Jetstar Marketing Plan Analysis Essay Example

  • Category:
    Marketing
  • Document type:
    Essay
  • Level:
    Undergraduate
  • Page:
    3
  • Words:
    2149

Jetstar Marketing Plan Analysis

Jetstar Marketing Plan Analysis

Introduction

According to Kotler & Armstrong (2016, p. 37), a firm’s marketing strategy describes the customers that the company will serve and how it will create and deliver value to the identified customers. A marketing plan then defines the actual program that the business will follow to realise its objectives. The marketing plan consists of a marketing mix which describes the product to be offered by the business, the price at which the product will be sold, how the firm will make the product available to customers, and how the company will communicate with the customers (Kotler & Armstrong 2016, p. 37). This report focuses on Jetstar, an Australian airline that offers low fares to assist more individuals to travel to more destinations with greater frequency. The report begins with an overview of the company and an analysis of its target market. This is followed by the identification of the essential elements in Jetstar’s marketing plan and how these elements relate to each other. The paper concludes by drawing key recommendations from the analysis of Jetstar’s marketing plan.

Company Background

Jetstar is an Australian airline that was established in 2004 with the intention of serving budget-conscious individual and business travellers. The company is a fully owned subsidiary of Qantas, an Australian airline that concentrates on the premium end of the aviation market. As of 2017, Jetstar had carried more than 200 million passengers through its 4,000 weekly flights to more than 75 destinations (Jetstar 2017). Jetstar’s destinations cover Australia, New Zealand, and the Asia Pacific and it operates a fleet of over 70 aircraft. When it comes to performance, airlines are ranked by the reliability of their departures and overall safety. Jetstar’s on time departures ranged between 65.9% and 80.3% in 2016, indicating that it is a reliable airline for a low-cost carrier (Jetstar 2017). Regarding market share, Jetstar is the third-largest carrier in the domestic Australian market and is ranked in the top five airlines that serve routes to and from Australia (Jetstar 2017). This substantial market share is an indication that Jetstar has developed and implemented an appropriate marketing plan.

Target Market

Segmentation is the process of dividing a market into unique groups of buyers who have varying needs, behaviours and characteristics. Segmentation also defines the division of the market into consumers that require separate products or marketing programs (Kotler & Armstrong 2016, p. 75). Airlines typically segment the market according to punctuality, flexibility, schedule, comfort, and price (Teichert et al. 2008, p. 235).
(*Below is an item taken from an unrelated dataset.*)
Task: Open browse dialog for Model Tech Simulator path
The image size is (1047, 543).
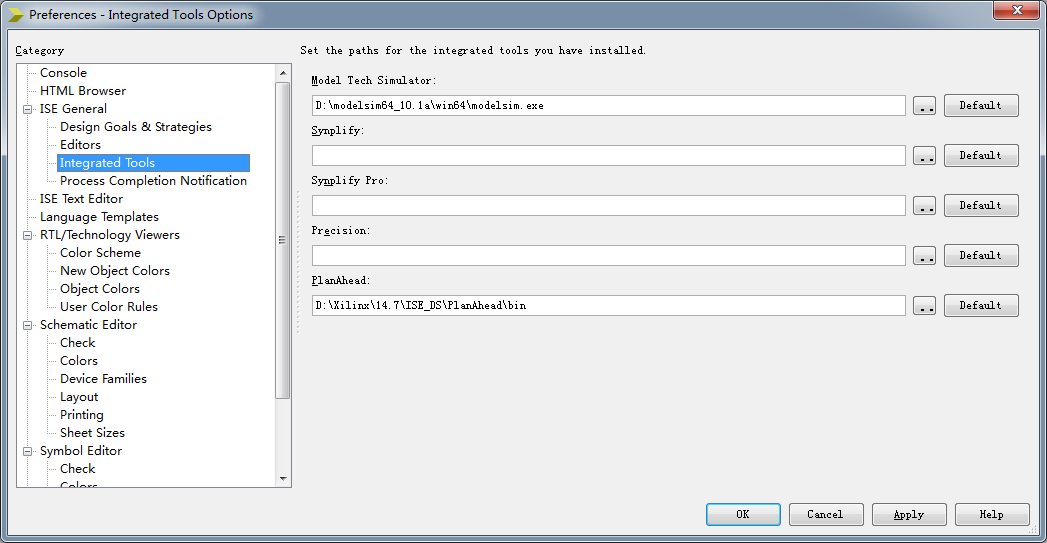Action: coord(924,106)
In the case of Jetstar, the airline has opted to target the low-cost or budget segment of the aviation market. In other words, Jetstar focuses on creating a product that suits individuals who want to fly to their destinations at the lowest cost while not giving up on punctuality and flexibility. These individuals are typically young adults with low to middle levels of income. This targeting is evidenced by Jetstar’s price matching strategy that guarantees the lowest fares in the market as well as its performance record that shows that up to 80% of its aircraft take off on schedule (Jetstar 2017).

Marketing Mix

Product

Product is an element of the marketing mix that describes the tangible object or intangible service that a firm creates and offers to consumers (Gordon 2012, p. 122). According to Ciliberto & Schenone (2012, p. 565), the aviation industry is characterised by very high levels of competition. This rivalry is evidenced by the fact that both low-cost carriers and national carriers often seek bankruptcy protection. The need for protection comes from wars of attrition where airlines intentionally create products and services that weaken or reduce the effectiveness of rivals (Ciliberto & Schenone 2012, p. 565). The nature of the industry helps to explain the product that Jetstar offers to its market. According to Whyte and Lohmann (2014, p. 1), Qantas Group established Jetstar to compete with Virgin Blue which entered the Australian market as a low-cost carrier. It is evident that Jetstar was set up to weaken a new entrant that threatened the full-service Qantas airline. Therefore, the product that Jetstar offers consumers is the transportation of passengers and cargo to local and international destinations at affordable prices.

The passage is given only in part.